Could be a win-win situation -- like, this guy's boss already knows who he's going to hire, but he has to go through the formality of interviewing X number of people for the position
I think you could look at it as an informational meeting but definitely make your stance firm at the lunch if the guy tries to reel you in. It never hurts to meet new people and network, but you gotta let everyone know what your position is.
Aaaaarrggghhh.
Don't you just hate that?
All week now I'd be worrying about what he going to do to try to talk me into something.
he sounds pushy. do you get that impression heeven?
The real question is: Should you let him pick up the tab for lunch?
I AM concerned that he might try to talk me into it and I don't like pushy people. I am generally quite an assertive person. It's just in interview-type situations that my silly wanting-to-please personality pops out.

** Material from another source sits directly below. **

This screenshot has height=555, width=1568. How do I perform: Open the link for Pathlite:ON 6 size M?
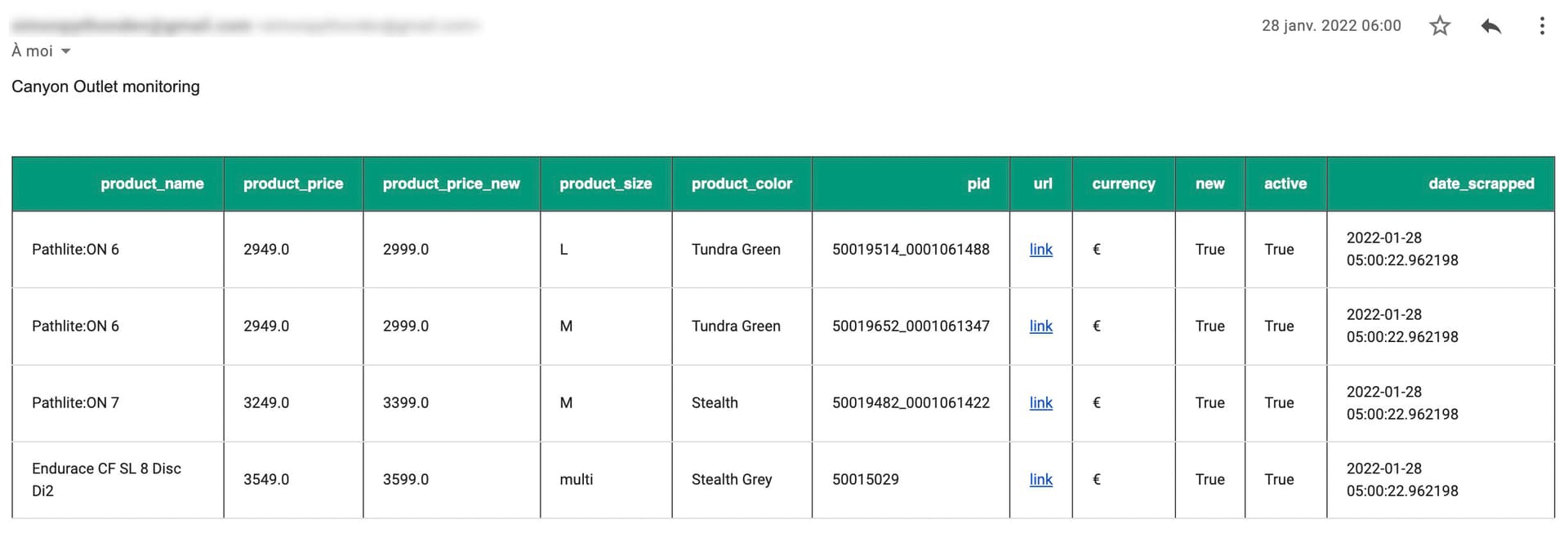point(1040,326)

I think I will meet him for lunch and chat nicely about the industry and listen to what he has to say. Unless he surprises me with a job that I am VERY interested in, I'll tell him it was nice to meet with him however I am happy where I am.
Oh and he'll definitely be paying for lunch. If he invites me and it is business-related, it should be covered by him. Besides the restaurant he selected is bloody expensive!
No not Radius. I've never had the pleasure. Have you ever eaten there?
He selected Cafe Budapest. Although I'd rather go somewhere less swanky for a light lunch!
Actually, I've been to Radius a few times, I was a contractor (I'm a contractor now, but it's for a different company and a different temp company) and the recruiter loved going there. So we'd go - him, me, and the other four people who were contracted at Fidelity. Hence I was the only woman. We worked in a casual office so everyone except the recruiter was always underdressed. I gotta say, the ambience was lovely but the food was not a major league rave-o-rama. I've eaten in a lot of places, Mom and Pops, chains, private establishments, fancy places, etc. and Radius wasn't in my top 10.
Haven't been to Café Budapest -- definitely sounds like this guy is out to impress. Maybe treat it like a date, at least in the sense of, he's buying lunch so that means you don't owe him a good-night kiss -- or a yes on a job offer.
Yes, I guess it's going to be a bit formal and less relaxed than I'd hoped.
I don't think he is trying to impress me (at least I seriously hope not) but am a wee bit let-down that this might be the type of restaurant he generally goes to. It seems a little over-the-top for a relaxed chat. I'd rather go to a more fun place. Ah well, I'll try to disseminate the menu before the day in question - so I'll know what I'll be eating!